Best practice 19 – saving, loading, and reusing models

When machine learning is deployed, new data should go through the same data preprocessing procedures (scaling, feature engineering, feature selection, dimensionality reduction, and so on) as in previous stages. The preprocessed data is then fed in the trained model. We simply cannot rerun the entire process and retrain the model every time new data comes in. Instead, we should save the established preprocessing models and trained prediction models after corresponding stages have been completed.
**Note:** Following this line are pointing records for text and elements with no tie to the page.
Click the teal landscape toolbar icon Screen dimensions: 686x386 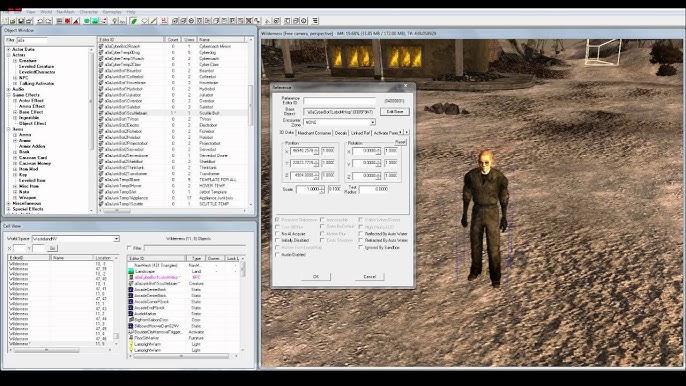pos(95,21)
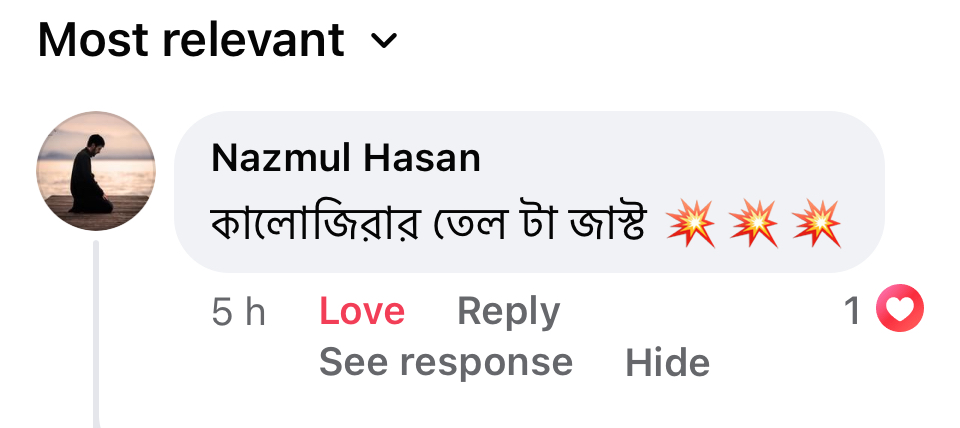This screenshot has height=428, width=960.
Task: Visit the Nazmul Hasan profile name link
Action: tap(346, 158)
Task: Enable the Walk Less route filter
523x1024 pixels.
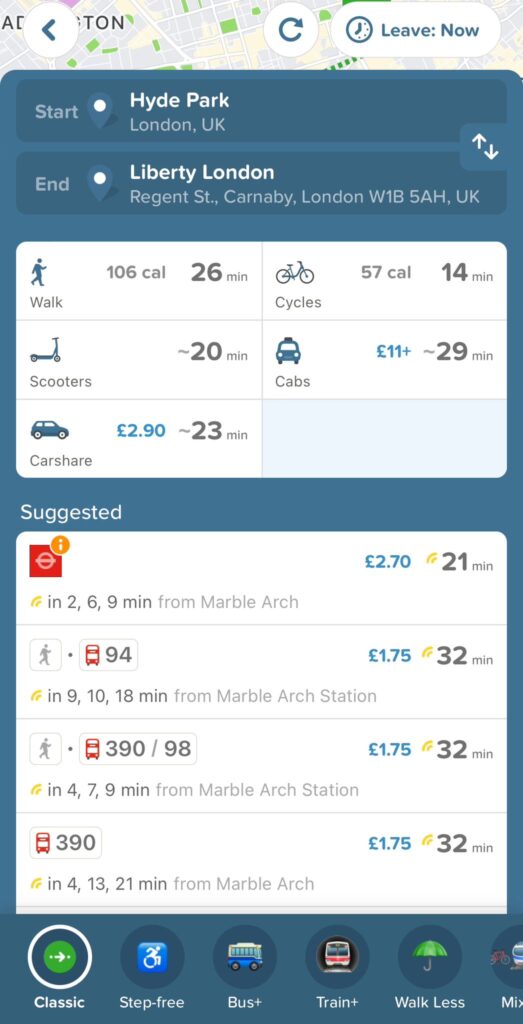Action: [430, 967]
In deployment mode, these models are loaded in advance, and are used to produce the prediction results of the new data.

We illustrate it via the diabetes example where we standardize the data and employ an SVR model, as follows:

>>> dataset = datasets.load_diabetes()
>>> X, y = dataset.data, dataset.target
>>> num_new = 30 # the last 30 samples as new data set
>>> X_train = X[:-num_new, :]
>>> y_train = y[:-num_new]
>>> X_new = X[-num_new:, :]
>>> y_new = y[-num_new:]

Preprocess the training data with scaling, as shown in the following commands:

>>> from sklearn.preprocessing import StandardScaler
>>> scaler = StandardScaler()
>>> scaler.fit(X_train)

Now save the established standardizer, the scaler object with pickle, as follows:

>>> import pickle
>>> pickle.dump(scaler, open("scaler.p", "wb" ))

This generates the scaler.p file.

Move on with training a SVR model on the scaled data, as follows:

>>> X_scaled_train = scaler.transform(X_train)
>>> from sklearn.svm import SVR
>>> regressor = SVR(C=20)
>>> regressor.fit(X_scaled_train, y_train)

Save the trained regressor object with pickle, as follows:

>>> pickle.dump(regressor, open("regressor.p", "wb"))

This generates the regressor.p file.

In the deployment stage, we first load the saved standardizer and regressor object from the preceding two files, as follows:

>>> my_scaler = pickle.load(open("scaler.p", "rb" ))
>>> my_regressor = pickle.load(open("regressor.p", "rb"))

Then preprocess the new data using the standardizer and make prediction with the regressor object just loaded, as follows:

>>> X_scaled_new = my_scaler.transform(X_new)
>>> predictions = my_regressor.predict(X_scaled_new)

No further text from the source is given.